• WHAT NEEDS TO BE DONE
Please output exactly the lines that run from the line with "Click the red X delete icon in the ribbon" through the final line of the data, inclusive, and nothing more.
Top of DATA UNDER STUDY
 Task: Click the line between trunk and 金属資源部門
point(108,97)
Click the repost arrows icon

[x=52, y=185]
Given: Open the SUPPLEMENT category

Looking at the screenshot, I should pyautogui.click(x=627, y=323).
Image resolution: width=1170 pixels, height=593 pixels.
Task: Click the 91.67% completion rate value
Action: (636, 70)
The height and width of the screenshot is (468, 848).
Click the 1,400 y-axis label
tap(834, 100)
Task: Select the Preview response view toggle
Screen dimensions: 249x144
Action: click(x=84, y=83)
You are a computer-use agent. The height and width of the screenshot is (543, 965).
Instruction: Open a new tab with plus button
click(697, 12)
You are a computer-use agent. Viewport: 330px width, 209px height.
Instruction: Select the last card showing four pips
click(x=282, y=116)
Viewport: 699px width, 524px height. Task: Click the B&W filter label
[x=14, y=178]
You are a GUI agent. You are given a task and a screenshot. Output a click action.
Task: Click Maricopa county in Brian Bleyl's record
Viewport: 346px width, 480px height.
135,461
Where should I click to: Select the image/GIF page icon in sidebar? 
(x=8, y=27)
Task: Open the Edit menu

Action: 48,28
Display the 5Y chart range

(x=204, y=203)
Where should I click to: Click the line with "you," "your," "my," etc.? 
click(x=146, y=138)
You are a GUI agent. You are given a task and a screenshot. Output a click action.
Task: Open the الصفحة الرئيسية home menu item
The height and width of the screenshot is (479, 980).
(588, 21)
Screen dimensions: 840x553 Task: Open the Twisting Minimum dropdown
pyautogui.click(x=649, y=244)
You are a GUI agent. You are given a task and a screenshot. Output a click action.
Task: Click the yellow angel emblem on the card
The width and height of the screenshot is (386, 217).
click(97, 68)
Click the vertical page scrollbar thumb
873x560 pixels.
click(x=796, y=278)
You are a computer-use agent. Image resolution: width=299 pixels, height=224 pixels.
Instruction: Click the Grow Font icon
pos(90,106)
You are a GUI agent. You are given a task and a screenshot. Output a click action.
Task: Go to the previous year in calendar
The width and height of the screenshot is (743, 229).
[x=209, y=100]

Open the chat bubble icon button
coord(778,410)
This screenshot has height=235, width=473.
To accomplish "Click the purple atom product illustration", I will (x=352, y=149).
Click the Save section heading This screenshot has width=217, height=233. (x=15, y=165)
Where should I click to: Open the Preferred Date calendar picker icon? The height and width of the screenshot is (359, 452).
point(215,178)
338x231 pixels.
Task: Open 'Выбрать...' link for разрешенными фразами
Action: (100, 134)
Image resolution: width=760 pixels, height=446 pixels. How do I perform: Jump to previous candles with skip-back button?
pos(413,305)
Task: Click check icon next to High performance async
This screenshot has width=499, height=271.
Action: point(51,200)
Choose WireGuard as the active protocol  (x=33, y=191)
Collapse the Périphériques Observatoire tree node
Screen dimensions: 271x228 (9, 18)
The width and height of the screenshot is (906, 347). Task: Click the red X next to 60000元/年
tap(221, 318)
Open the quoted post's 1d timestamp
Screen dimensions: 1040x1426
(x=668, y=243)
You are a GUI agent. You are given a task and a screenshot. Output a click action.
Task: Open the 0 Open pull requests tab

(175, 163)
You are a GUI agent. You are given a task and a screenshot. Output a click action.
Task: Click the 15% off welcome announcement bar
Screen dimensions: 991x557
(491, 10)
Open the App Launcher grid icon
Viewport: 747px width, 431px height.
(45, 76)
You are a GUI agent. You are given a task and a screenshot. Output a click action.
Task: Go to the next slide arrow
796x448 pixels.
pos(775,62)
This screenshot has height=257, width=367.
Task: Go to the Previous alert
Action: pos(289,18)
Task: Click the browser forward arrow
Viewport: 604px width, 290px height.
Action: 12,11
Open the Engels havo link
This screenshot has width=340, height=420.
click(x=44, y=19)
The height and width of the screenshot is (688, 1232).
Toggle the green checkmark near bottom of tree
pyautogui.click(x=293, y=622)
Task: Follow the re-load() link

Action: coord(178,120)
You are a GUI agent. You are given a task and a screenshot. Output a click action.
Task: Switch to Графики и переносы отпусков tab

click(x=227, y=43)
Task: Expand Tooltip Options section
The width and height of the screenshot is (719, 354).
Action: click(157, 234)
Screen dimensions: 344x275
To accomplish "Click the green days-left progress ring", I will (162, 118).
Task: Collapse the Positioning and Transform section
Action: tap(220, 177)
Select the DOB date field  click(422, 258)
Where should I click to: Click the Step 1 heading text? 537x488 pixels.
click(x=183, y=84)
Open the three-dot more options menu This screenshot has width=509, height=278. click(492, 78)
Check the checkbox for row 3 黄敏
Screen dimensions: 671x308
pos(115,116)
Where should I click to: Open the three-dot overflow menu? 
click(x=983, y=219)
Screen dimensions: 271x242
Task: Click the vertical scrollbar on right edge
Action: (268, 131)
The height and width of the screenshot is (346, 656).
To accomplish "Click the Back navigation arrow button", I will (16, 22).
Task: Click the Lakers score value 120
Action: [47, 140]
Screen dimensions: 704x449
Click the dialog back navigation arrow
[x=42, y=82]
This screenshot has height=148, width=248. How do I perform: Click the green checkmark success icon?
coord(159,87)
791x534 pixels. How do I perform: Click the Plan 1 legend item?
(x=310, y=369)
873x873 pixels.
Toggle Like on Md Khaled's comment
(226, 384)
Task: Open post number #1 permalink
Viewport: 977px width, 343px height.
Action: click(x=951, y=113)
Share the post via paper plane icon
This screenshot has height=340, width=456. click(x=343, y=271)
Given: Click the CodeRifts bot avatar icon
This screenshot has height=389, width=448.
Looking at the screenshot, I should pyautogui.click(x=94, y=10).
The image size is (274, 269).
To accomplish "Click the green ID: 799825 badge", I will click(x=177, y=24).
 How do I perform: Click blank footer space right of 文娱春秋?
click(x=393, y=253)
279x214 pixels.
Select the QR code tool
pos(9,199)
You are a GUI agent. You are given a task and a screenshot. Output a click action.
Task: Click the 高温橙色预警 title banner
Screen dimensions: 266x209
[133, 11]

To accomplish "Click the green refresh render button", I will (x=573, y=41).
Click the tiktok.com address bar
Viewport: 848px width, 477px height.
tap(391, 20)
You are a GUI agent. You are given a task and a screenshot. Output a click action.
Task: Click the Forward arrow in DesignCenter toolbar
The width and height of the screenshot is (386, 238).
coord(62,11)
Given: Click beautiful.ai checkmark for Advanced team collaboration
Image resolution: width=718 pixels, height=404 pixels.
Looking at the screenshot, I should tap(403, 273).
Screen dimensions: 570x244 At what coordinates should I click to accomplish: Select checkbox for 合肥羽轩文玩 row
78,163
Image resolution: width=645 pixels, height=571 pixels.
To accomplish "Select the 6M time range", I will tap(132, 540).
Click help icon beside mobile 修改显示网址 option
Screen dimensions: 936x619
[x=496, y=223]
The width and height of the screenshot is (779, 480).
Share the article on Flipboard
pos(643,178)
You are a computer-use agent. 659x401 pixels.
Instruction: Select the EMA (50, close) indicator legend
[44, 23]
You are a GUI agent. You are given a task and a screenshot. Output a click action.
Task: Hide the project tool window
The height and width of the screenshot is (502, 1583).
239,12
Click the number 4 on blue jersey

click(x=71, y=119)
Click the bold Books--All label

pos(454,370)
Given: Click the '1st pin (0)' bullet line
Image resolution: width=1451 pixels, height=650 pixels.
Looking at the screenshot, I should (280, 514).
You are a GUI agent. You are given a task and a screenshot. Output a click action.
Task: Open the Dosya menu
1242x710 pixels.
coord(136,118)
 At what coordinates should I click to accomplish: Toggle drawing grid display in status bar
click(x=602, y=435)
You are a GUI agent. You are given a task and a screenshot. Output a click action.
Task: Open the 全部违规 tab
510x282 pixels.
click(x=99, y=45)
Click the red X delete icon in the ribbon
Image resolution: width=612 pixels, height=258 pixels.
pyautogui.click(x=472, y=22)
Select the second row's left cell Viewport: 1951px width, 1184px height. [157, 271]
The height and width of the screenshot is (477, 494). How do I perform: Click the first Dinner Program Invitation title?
Bottom of DATA UNDER STUDY
• EXERCISE ANSWER
Click the red X delete icon in the ribbon
Image resolution: width=612 pixels, height=258 pixels.
pyautogui.click(x=472, y=22)
Select the second row's left cell Viewport: 1951px width, 1184px height. [157, 271]
The height and width of the screenshot is (477, 494). How do I perform: Click the first Dinner Program Invitation title?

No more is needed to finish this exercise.